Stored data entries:
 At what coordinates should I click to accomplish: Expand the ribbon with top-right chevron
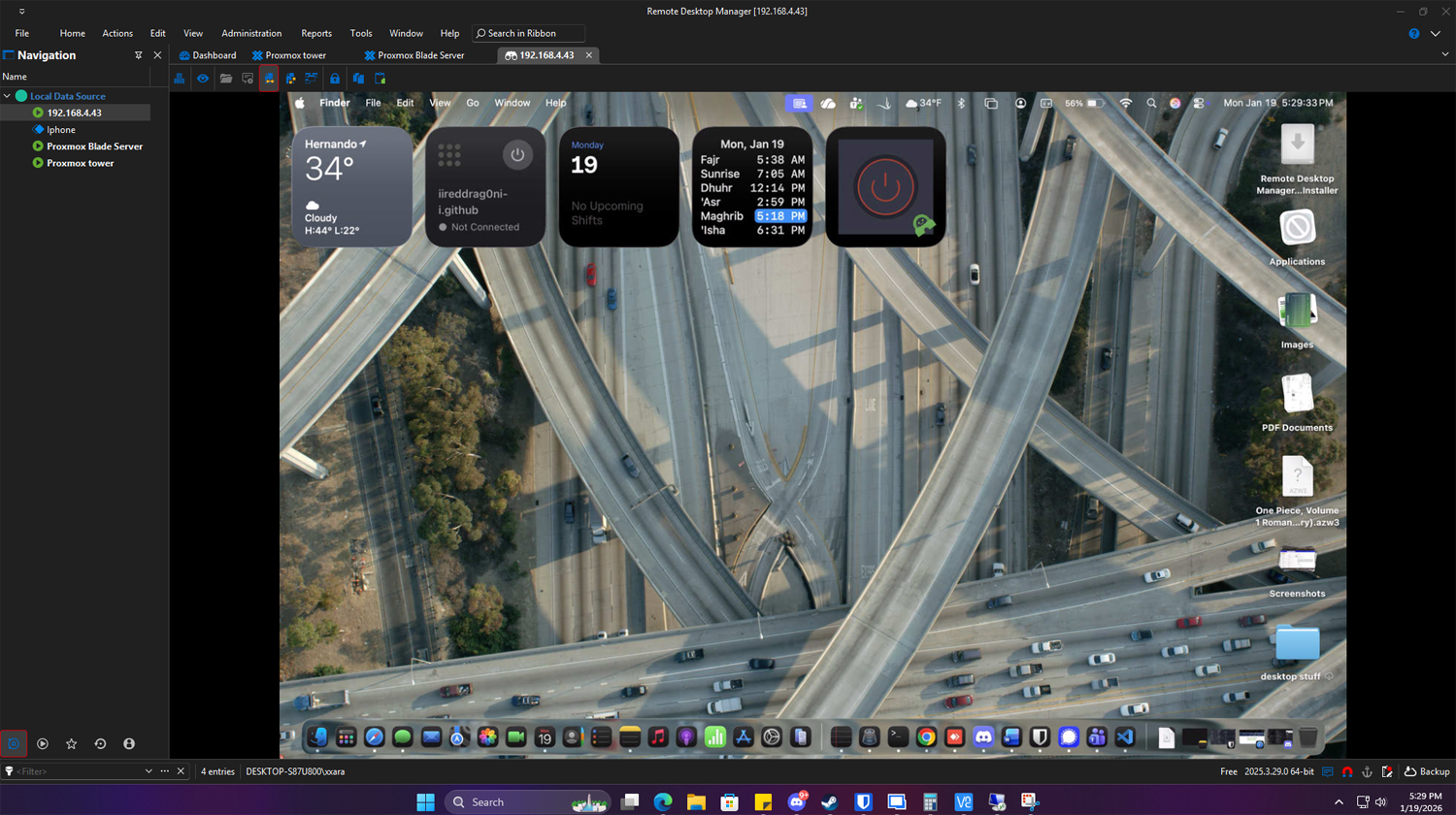tap(1435, 33)
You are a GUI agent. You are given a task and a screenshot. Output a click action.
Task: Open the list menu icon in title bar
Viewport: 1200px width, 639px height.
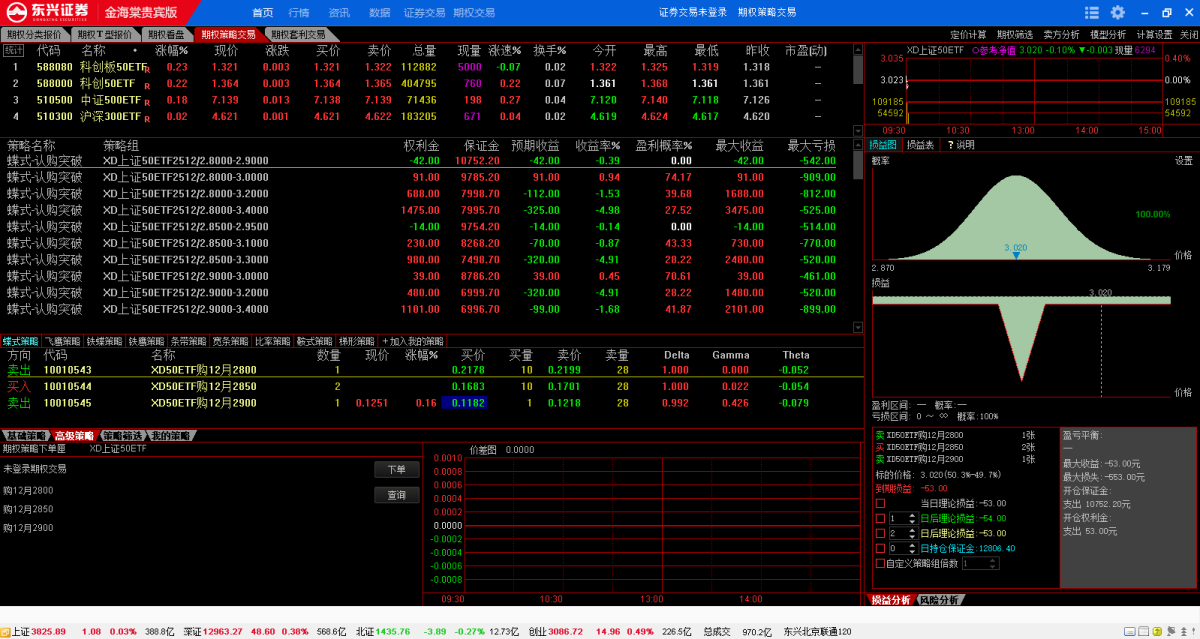pos(1093,12)
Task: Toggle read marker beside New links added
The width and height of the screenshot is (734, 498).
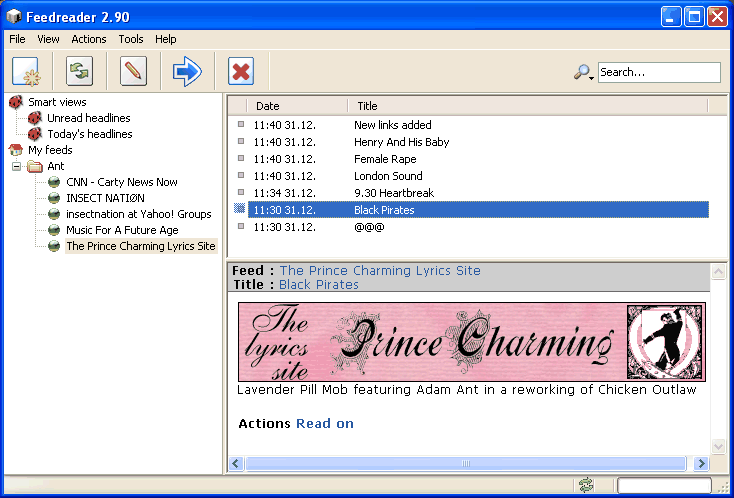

Your task
Nothing but the records themselves, exact and complete, should be returned; leave the pictures out.

Result of the task
 At what coordinates should I click to accomplish: Expand the ribbon with top-right chevron
tap(1435, 33)
You are a GUI agent. You are given a task and a screenshot. Output a click action.
Task: Open the list menu icon in title bar
Viewport: 1200px width, 639px height.
pos(1093,12)
Task: Toggle read marker beside New links added
The width and height of the screenshot is (734, 498).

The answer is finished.